What I think I want out of a hypothetical nfsiotop
for Linux
I wish there was a version of Linux's nfsiostat that worked gracefully when you have several hundred NFS mounts across multiple NFS fileservers.
(I'm going to have to write one, aren't I.)
Linux exposes a very large array of per-filesystem NFS client
statistics in /proc/self/mountstats
(see here)
and there are some programs that digest this data and report it,
such as nfsiostat(8). Nfsiostat
generally works decently to give you useful information, but it's
very much not designed for systems with, for example, over 250 NFS
mounts. Unfortunately that describes us, and we would rather like
to have a took which tells us what the NFS filesystem hotspots are
on a given NFS client if and when it's clearly spending a lot of
time waiting for NFS IO.
(We have some machines with this sort of problem.)
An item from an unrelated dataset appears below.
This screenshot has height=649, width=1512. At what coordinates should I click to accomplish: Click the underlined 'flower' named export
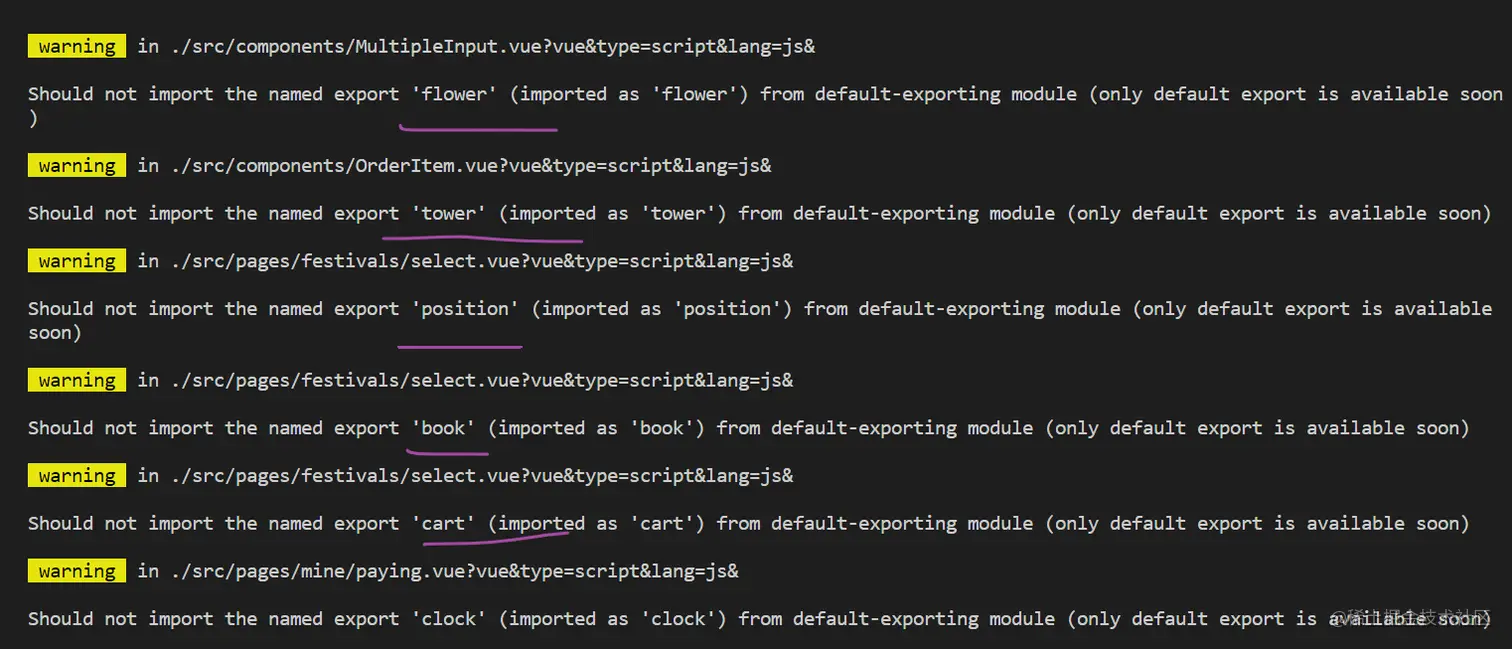454,94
As suggested by the name, a hypothetical nfsiotop
would have to
only report on the top N filesystems, which raises the question of
how you sort NFS filesystems here. Modern versions of nfsiostat
sort by operations per second, which is a start, but I think that one
should also be able to sort by total read and write volume and
probably also by write volume alone. Other likely interesting things
to sort on are the average response time and the current number of
operations outstanding. An ideal tool would also be able to aggregate
things into per fileserver statistics.
(All of this suggests that the real answer is that you should be able to sort on any field that the program can display, including some synthetic ones.)
As my aside in the tweet suggests, I suspect that I'm going to have
to write this myself, and probably mostly from scratch. While
nfsiostat is written in Python and so is probably reasonably
straightforward for me to modify, I suspect that it has too many
things I'd want to change. I don't want little tweaks for things
like its output, I want wholesale restructuring. Hopefully I can
reuse its code to parse the mountstats
file, since that seems
reasonably tedious to write from scratch. On the other hand, the
current nfsiostat Python code seems amenable to a quick gut job to
prototype the output that I'd want.
(Mind you, prototypes tend to drift into use. But that's not necessarily a bad thing.)
PS: I've also run across kofemann/nfstop, which has some interesting features such as a per-UID breakdown, but it works by capturing NFS network traffic and that's not the kind of thing I want to have to use on a busy machine, especially at 10G.
PPS: I'd love to find out that a plausible nfsiotop already exists, but I haven't been able to turn one up in Internet searches so far.
|
|